Original recipe from EveryPlate.com

1 Roma tomato, finely chopped
5 cloves garlic, thinly sliced
1 lemon
1 Tbsp Tuscan Seasoning
4 oz Linguine pasta
1 oz cream cheese
Shredded Parmesan cheese

Bring a large pot of salted water to boil. Once boiling, add pasta and cook until al dente, about 9-11 minutes. Reserve 1/2 cup of pasta cooking water, then drain. 

Heat a large pan over medium-high heat. Zest and cut lemon in half. Add lemon halves to the pan, cut sides down, and cook until charred, 3-4 minutes. Remove from pan and set aside. 
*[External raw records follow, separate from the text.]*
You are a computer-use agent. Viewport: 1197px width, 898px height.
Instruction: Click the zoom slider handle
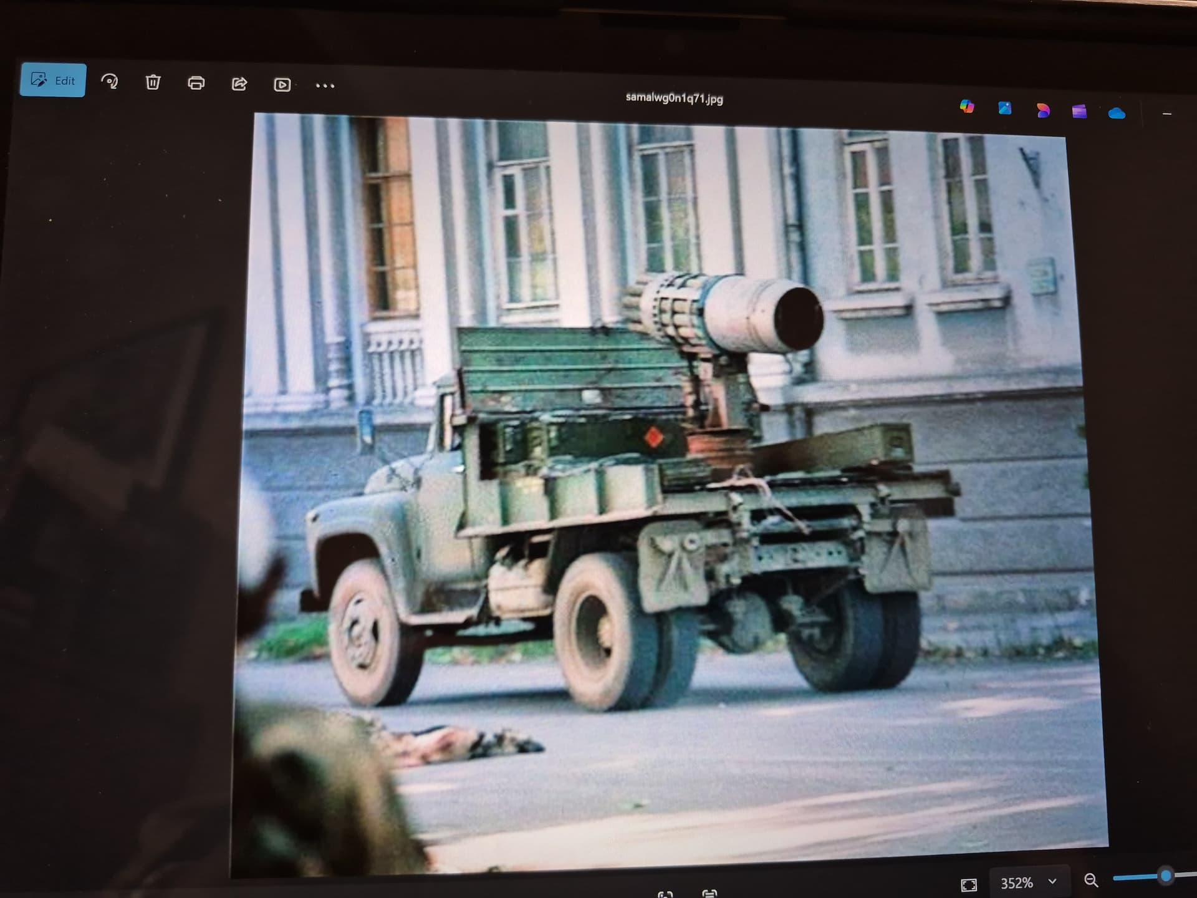pos(1165,876)
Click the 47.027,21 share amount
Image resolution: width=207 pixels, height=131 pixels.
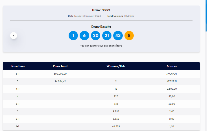click(172, 81)
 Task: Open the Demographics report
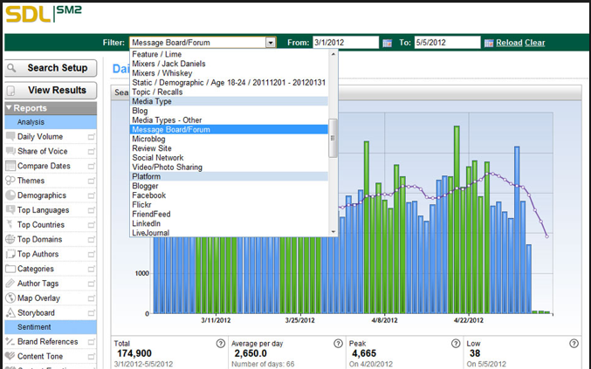41,195
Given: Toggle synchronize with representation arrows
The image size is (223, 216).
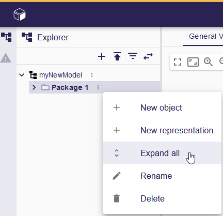Looking at the screenshot, I should click(x=148, y=56).
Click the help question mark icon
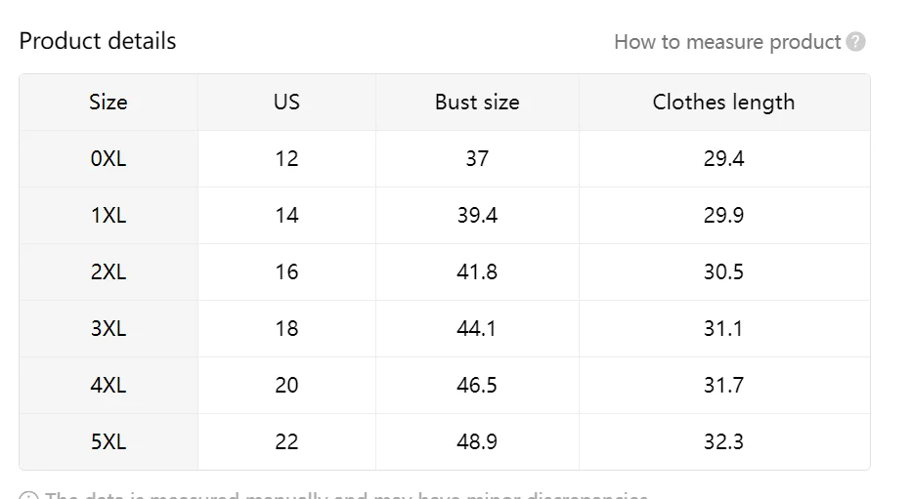 (856, 42)
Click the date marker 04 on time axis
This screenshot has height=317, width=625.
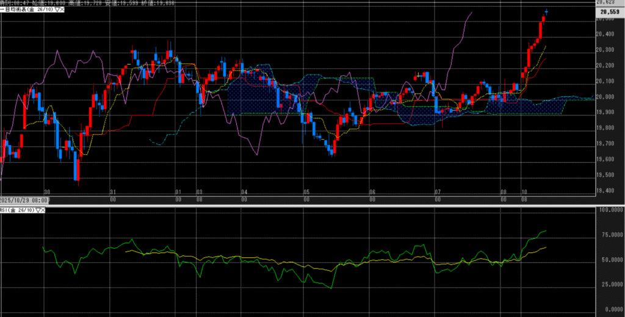[244, 191]
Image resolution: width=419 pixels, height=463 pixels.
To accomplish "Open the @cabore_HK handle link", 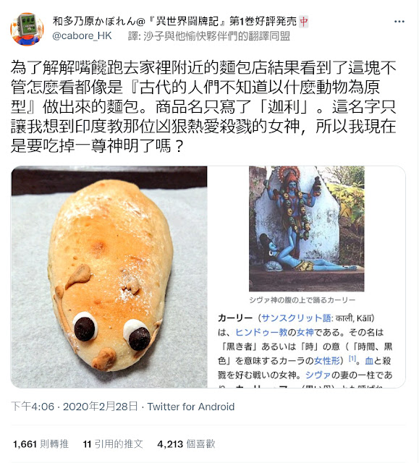I will point(82,35).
Heat a drizzle of olive oil in the same pan over medium-high heat. Add sliced garliec and cook until garlic is fragrant, about 1 minute. Add tomato, Tuscan seasoning, salt, and pepper (to taste). Cook until tomato softened, 2-3 minutes. Whisk in cream cheese and 1/4 cup of the reserved pasta water. Bring to a simmer, and stir until cheese melts and is well incorporated. Stir in pasta and lemon zest. Slowly add splashes of remaining pasta water as necessary until everything is coated in a creamy sauce. 

Divide between bowls and top with parmesan cheese. Serve with charred lemon halves on the side and squeeze over finished dish to taste. 

My Notes:
If you're going for a non-kosher meal, you can add some cubed chicken in with the pasta, which is how the original recipe came out. It's pretty good--nice spice with the Tuscan seasoning and a really quick way to dress the pasta. I'll have a couple more variations on this theme coming up.